[Records from a data collection]

---*---

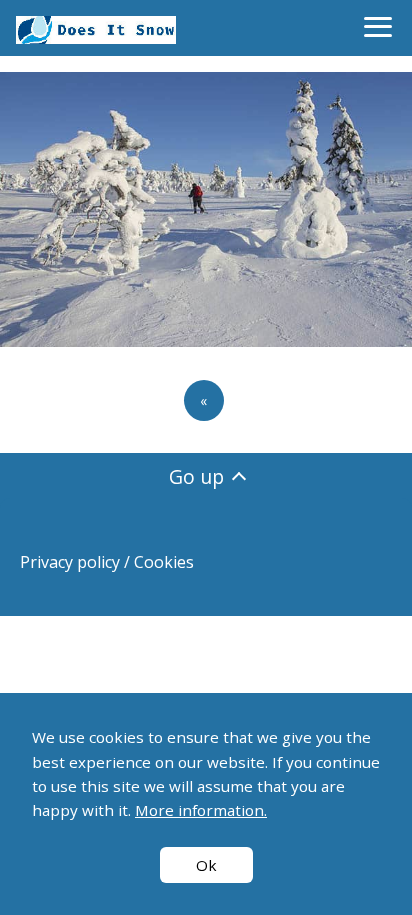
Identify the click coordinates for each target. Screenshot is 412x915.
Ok (206, 865)
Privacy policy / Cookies (107, 562)
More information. (201, 810)
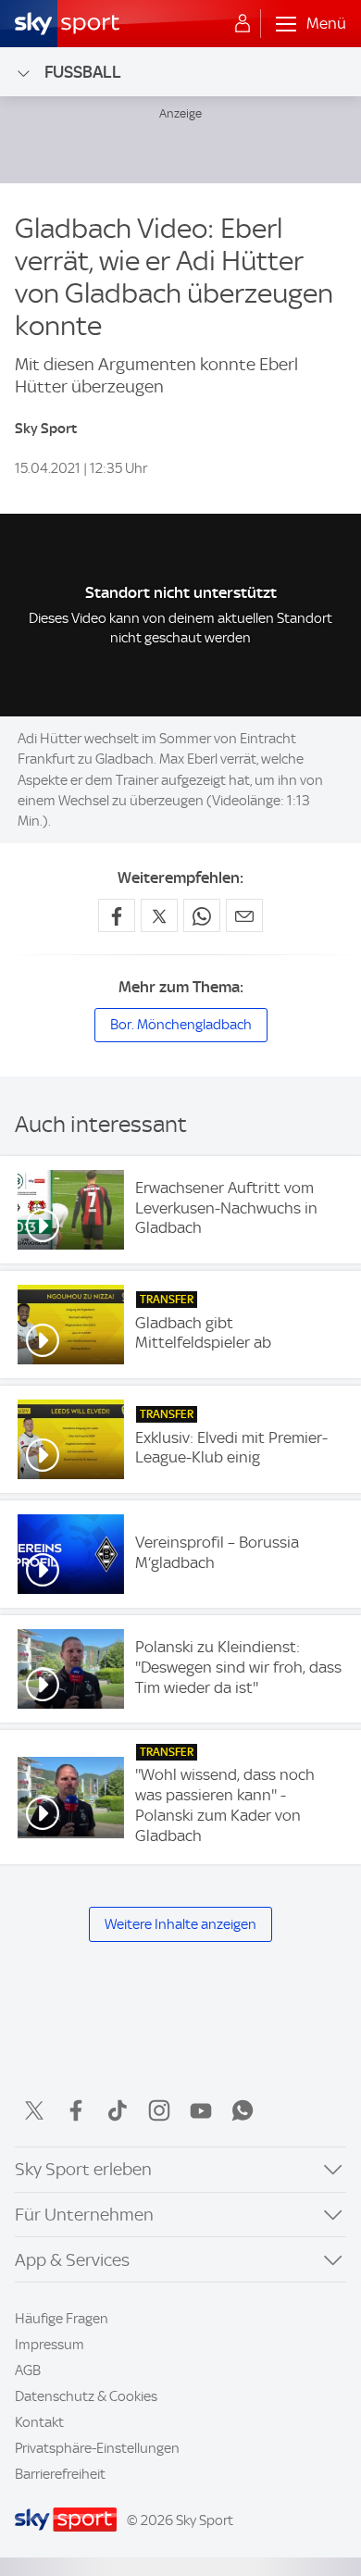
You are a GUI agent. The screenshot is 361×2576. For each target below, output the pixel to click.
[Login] (242, 24)
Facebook (75, 2110)
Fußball (82, 71)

---*---

### About this task:
Show, from the entries above, every line that includes the string "each".

### Finished exercise:
Identify the click coordinates for each target. Screenshot is 412x915.
You are a GUI agent. The screenshot is 361×2576. For each target below, output the pixel to click.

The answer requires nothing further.